Wellington is the ‘capitol’ of New Zealand and having that title in a legitimate sense determines a more circumspect synopsis. Wellington, like Canberra is an extremely poor location for a Capitol City. Auckland and Sydney in hindsight were perfectly logical choices but second rate considerations win the day, all in the name of compromise. Wellington is a cold windswept valley that if you took away the ‘house of parliament’ very few people would choose to live there.
The government drives the economy. Produces very little but burns money that on the rebound creates ‘wealth’??
Given these decisions of the past have been made Wellington, not unexpectedly is a well catered for city.
Wellington was named after the first Duke of Wellington and victor of the Battle of Waterloo.

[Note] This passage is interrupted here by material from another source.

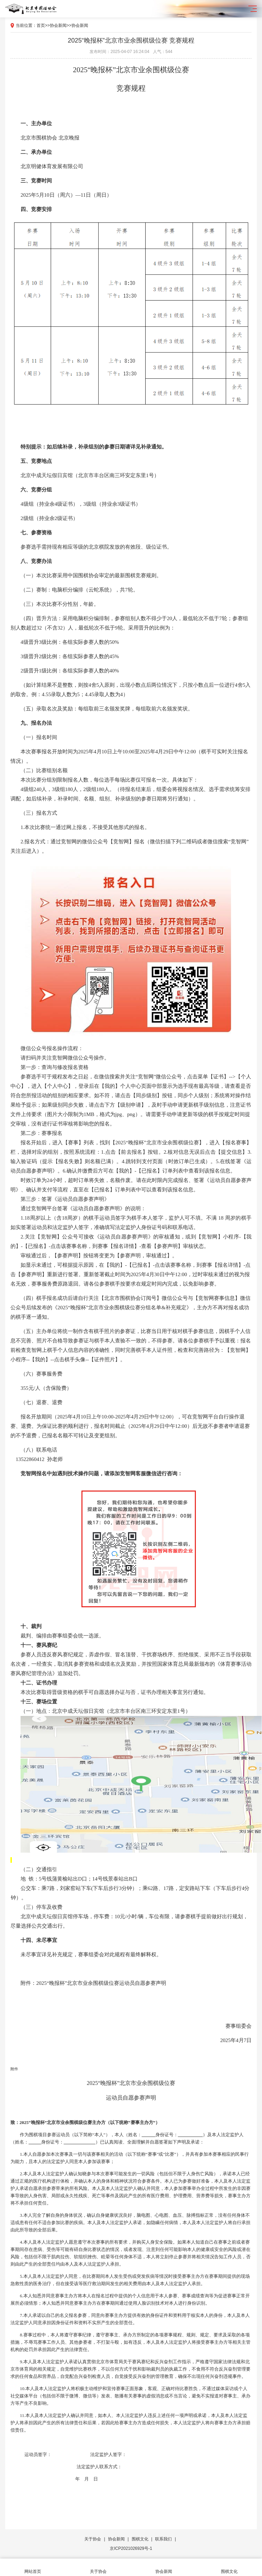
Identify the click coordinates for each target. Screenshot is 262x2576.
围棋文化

European settlement began with the arrival of an advance party of the New Zealand Company on the ship Tory, on 20 September 1839, followed by 150 settlers on the Aurora on 22 January 1840.
In 1865, Wellington became the capital of New Zealand, replacing Auckland, which William Hobson had established as the capital in 1841. The population of Wellington was then 4,900. Auckland at the time had exceeded 100,000.
Wellington is home to a number of museums including and among others Te Papa (the Museum of New Zealand), the Museum of Wellington City & Sea, the Katherine Mansfield Birthplace Museum, the New Zealand Cricket, and Old Saint Paul's.